At first glance, the expanded Home Guarantee Scheme looks like a game changer for first-home buyers. Administered by Housing Australia, the scheme has already supported over 230,000 home buyers into the property market, and now more people will be eligible. There are over 30 participating lenders across the country, including major banks and a wide range of customer-owned and regional banks.
But does that mean we should jump into the property market today?
Below, Domain unpacks the pros and cons of the scheme.
The Home Guarantee Scheme is a federal government initiative designed to help first-home buyers purchase a home sooner. It allows first-home buyers to buy a property with a deposit of as little as 5 per cent without needing to pay Lenders Mortgage Insurance (LMI). Instead, Housing Australia provides a guarantee to the lender.
LMI is an insurance policy designed to protect the lender from financial loss if the borrower is unable to afford their home loan repayments. It usually kicks in when you borrow more than 80 per cent of a property’s purchase price, and can cost tens of thousands of dollars.
Originally launched as the First Home Loan Deposit Scheme in 2020, the latest iteration of the scheme is due to kick off on October 1.

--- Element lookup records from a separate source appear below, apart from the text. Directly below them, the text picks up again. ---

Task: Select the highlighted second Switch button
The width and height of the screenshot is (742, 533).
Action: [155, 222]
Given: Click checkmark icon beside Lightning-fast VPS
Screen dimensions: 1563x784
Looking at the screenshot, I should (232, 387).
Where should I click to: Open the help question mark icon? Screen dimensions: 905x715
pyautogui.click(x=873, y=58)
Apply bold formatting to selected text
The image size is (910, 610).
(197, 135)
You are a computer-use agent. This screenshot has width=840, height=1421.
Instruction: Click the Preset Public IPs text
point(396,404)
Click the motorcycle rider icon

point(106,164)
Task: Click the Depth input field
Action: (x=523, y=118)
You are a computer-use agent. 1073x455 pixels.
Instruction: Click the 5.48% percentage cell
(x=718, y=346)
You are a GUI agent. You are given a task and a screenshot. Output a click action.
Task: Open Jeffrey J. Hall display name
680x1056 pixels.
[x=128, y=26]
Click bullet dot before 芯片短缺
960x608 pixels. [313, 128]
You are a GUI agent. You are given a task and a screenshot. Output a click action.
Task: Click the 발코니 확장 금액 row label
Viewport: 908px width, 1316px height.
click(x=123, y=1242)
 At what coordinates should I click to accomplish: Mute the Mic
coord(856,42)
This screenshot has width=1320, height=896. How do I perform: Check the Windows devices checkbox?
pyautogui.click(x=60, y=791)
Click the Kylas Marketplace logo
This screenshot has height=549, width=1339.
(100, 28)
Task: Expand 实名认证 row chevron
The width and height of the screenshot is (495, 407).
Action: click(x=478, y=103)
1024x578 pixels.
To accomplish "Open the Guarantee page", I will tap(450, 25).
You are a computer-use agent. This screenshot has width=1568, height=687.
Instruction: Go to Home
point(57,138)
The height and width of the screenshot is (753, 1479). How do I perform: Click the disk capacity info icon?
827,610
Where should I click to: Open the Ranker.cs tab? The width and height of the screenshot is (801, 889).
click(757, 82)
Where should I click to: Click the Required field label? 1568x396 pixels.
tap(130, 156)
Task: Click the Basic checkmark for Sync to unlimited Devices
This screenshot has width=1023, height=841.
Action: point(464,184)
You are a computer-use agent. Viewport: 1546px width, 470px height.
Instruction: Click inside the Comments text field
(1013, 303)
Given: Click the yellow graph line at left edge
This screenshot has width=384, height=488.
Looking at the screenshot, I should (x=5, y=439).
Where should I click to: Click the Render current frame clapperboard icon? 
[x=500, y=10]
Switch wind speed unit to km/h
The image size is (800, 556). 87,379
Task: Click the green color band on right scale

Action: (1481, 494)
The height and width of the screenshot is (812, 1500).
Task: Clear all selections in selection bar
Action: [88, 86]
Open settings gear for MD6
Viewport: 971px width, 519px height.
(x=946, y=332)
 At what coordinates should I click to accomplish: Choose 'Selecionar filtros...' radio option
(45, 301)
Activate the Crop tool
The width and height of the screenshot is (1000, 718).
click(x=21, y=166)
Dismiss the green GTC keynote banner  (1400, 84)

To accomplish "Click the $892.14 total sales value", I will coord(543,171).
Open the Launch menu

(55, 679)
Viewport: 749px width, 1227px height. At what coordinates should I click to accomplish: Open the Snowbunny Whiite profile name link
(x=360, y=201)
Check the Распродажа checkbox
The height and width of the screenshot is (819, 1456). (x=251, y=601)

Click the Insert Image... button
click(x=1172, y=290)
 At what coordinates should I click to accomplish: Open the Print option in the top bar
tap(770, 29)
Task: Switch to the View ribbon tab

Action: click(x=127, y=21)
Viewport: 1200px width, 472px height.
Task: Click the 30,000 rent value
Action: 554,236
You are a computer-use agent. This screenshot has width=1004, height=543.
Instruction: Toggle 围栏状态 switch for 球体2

“Getting the deposit together is the biggest obstacle for most first-time buyers,” says Peter Tulip, chief economist at the Centre for Independent Studies. “The new government scheme makes that substantially easier.”
Removing the cost of LMI not only removes a significant up-front cost, he says, it also shifts the borrowing risk onto the government.
“If house prices keep rising, the buyer makes a lot of money. Whereas, if the housing market turns down, it’s now the taxpayer [who pays].”
With no place limits, any eligible first-home buyer can apply for the scheme without worrying that spots will run out.
Mortgage broker Prakash Rai from homeloanexperts.com.au says this means buyers don’t need to rush into a decision, giving them more time to save their deposit and research the market so that they can find the right property in the right location at the right price.
Under the existing First Home Guarantee, individual applicants are allowed a taxable income of up to $125,000, and joint applicants a combined taxable income of up to $200,000 per year. From October 1, income caps will be completely removed, meaning first-time buyers of any income level will be eligible to access the scheme.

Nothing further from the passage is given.